Tuesday, November 1, 2016

Does Restricting Opioids Lead to More Heroin Overdose Deaths?

Turns out Neonatal Abstinence Syndrome (NAS), a condition suffered by newborn babies of opioid-addicted mothers, isn't the only risk to children in the fight against opioid misuse and abuse.  A JAMA Pediatrics article published yesterday showed a more than 2-fold increase in hospitalizations among children due to opioid poisonings.  While the bulk of these hospitalizations were predictably among older adolescents, the fastest growing cohort of hospitalizations occurred among the youngest children (toddlers and pre-schoolers) who can't tell the difference between candy and OxyContin.  A follow-on piece in the Washington Post fairly equates this public health risk to the gun control debate.
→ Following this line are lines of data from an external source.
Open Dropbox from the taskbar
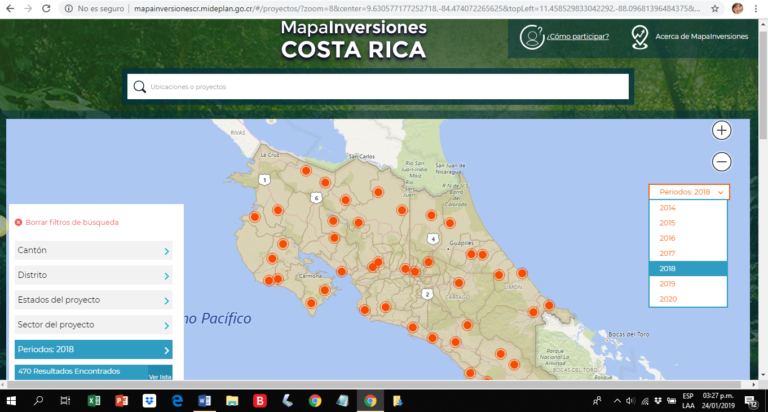 point(150,401)
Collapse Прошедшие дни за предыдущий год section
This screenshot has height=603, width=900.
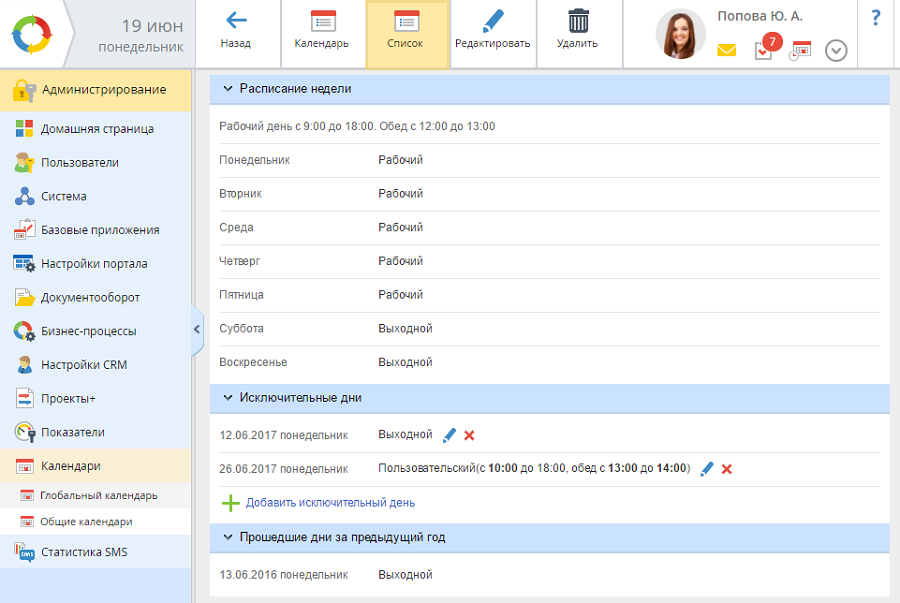227,538

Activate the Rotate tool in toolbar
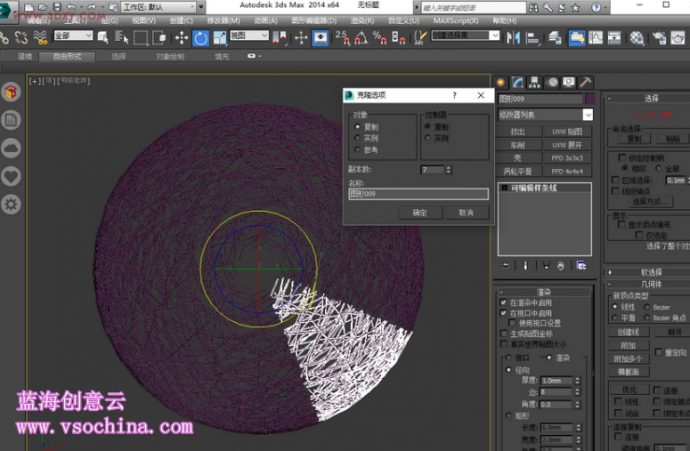pyautogui.click(x=200, y=38)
Lock up the guns, lock up the drugs - our kids are paying too high a price.  

In other news, this month's Health Affairs contains a really interesting article on the relationship between state laws and opioid / heroin overdose deaths (Health Affairs 35, No. 10 (2016); 1876-1883).  Here are the high level conclusions:

  • States that pass laws pertaining to mandatory physician review of PDMP data and the strict licensing of pain clinics reduced opioid amounts prescribed by 8% and opioid overdose death rates by 12%.  
  • The study also observed a large (though statistically insignificant) reduction in heroin overdose death rates.  This might be counter-intuitive to you because some believe cutting off the supply of opioids in a community creates risk of increased heroin use.  
The public policy conclusions here are important.  First, if passing these common-sense laws really does lead to decreases in opioid supply and overdose deaths, there isn't any good reason not to implement mandatory PDMP checks and strict pain clinic laws (unless you live in Missouri... in which case irrational concerns over privacy consistently inhibit adoption of sound public health policy). 
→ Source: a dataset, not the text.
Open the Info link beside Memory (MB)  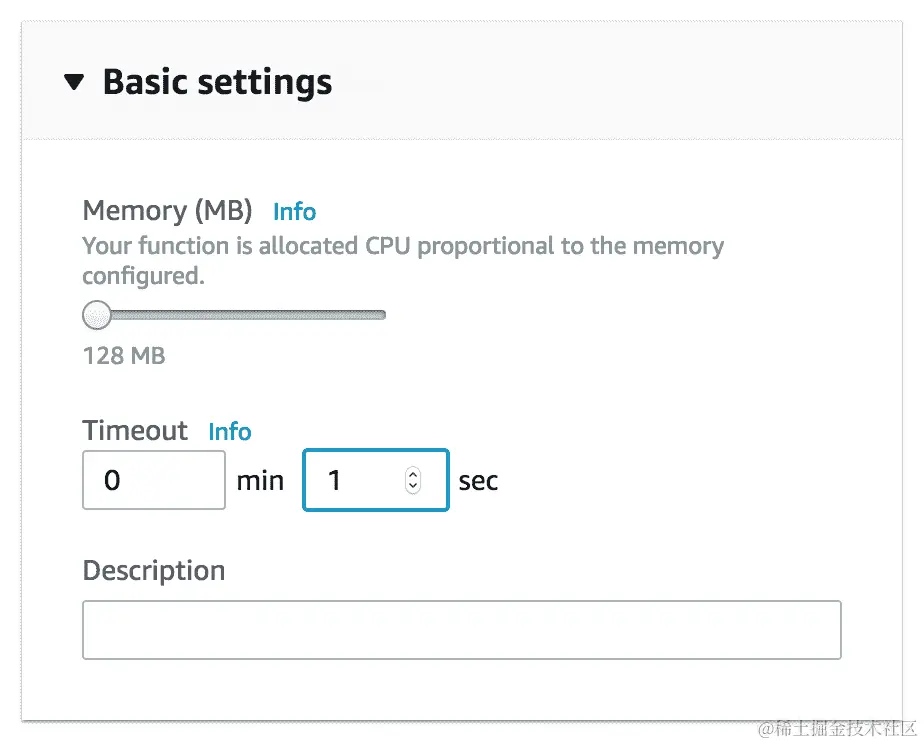(294, 212)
Second, the study found "no evidence to support the assertion that policies to curb opioid prescribing are leading to heroin overdoses."  This doesn't mean that heroin overdoses haven't been on the rise; in fact, they've been increasing in virtually every state in the country.  What the study authors are saying is that new opioid restrictions do not appear to be accelerating the rise in heroin overdose deaths.  

Opioid and heroin abuse is clearly a complicated public health problem.  But this data suggests we should avoid the policy trap of using the one (potential heroin overdose deaths) as an excuse to not do the other (restrict the opioid supply through mandatory PDMP checks and strict pain clinic licensing). If there is data out there to the contrary, I'd honestly love to see it.  I think it's important to litigate these studies to ensure we're moving in the right direction.
As the devil can cite scripture for his purpose, we all seem able to find anecdotes to support our policy views.  Stories can be powerful illustrators of truth, but let's make sure we use data to guide our public policy discussions.